Rose Auslander
Poetry
Rose Auslander lives on Cape Cod. Obsessed with water, she is the author of the book Wild Water Child, the chapbooks Folding Water, Hints, and The Dolphin in the Gowanus, and poems in the Berkeley Poetry Review, RHINO, Rumble Fish, Tinderbox, and Tupelo Quarterly. She earned her MFA in Poetry at Warren Wilson.

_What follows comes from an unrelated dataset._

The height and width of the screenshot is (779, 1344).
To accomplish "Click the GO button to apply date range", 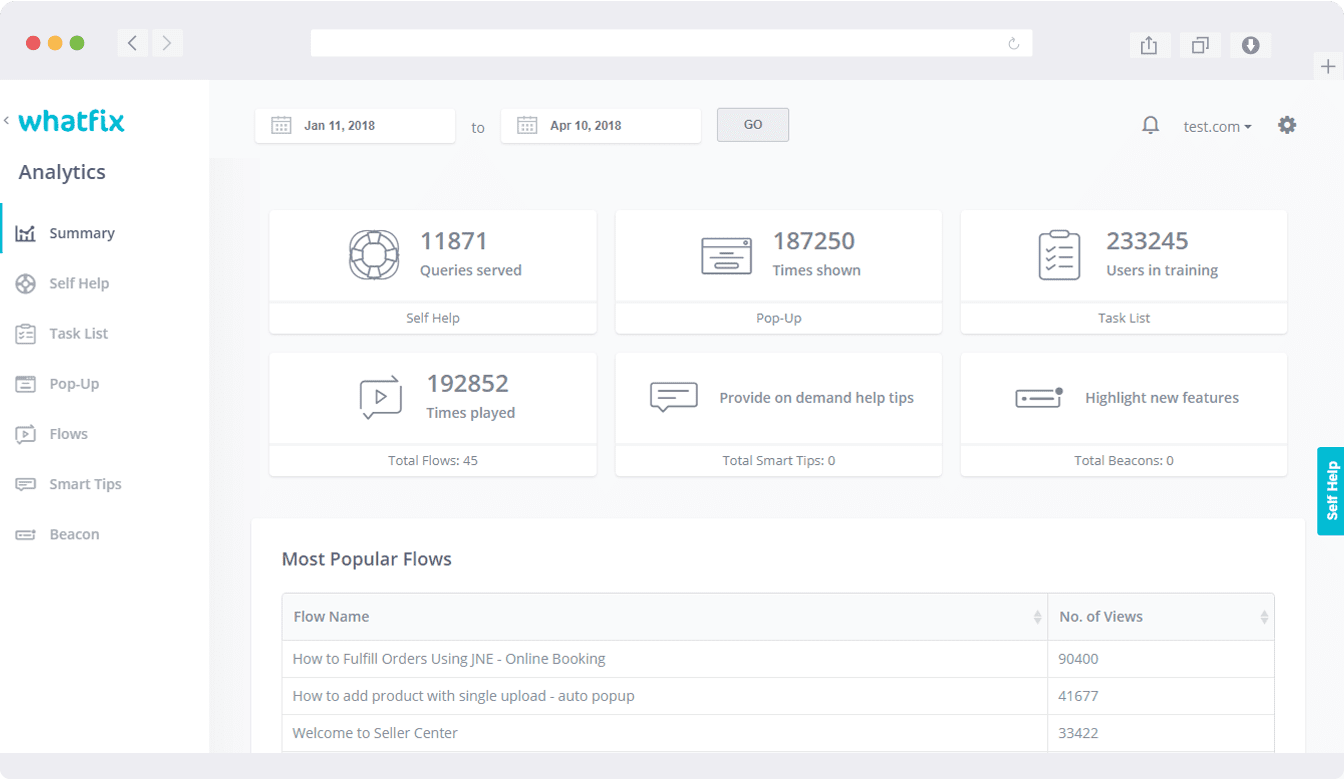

Photo credit: Liz Hanellin
Praise the wind in your face, the hill rising before you
“ After some two years of pandemic on top of everything we’ve done to the earth & to each other, my poems have been a little . . . sad. A long-suffering friend said maybe try for something happier & (coincidentally?) a prompt suggested a praise poem. Now, I’m not someone to go about shouting praises. Maybe back when I fell in love for the first time . . . though honestly, I remember telling my new love I’d never been so unhappy in my life. So how was I to go showering praises now, while I’m still grieving for a dear friend and my mother is in hospice? All I’ve been able to do is to pull on my Hoka One One’s and run. Which can bring a kind of painful catharsis, possibly worthy of praise. So I decided to try running into a poem praising all that burdens me, all I’ve lost & no doubt will lose. Strangely, it’s helped ease the hurt, at least a little. I hope it brings some comfort to you, too. ”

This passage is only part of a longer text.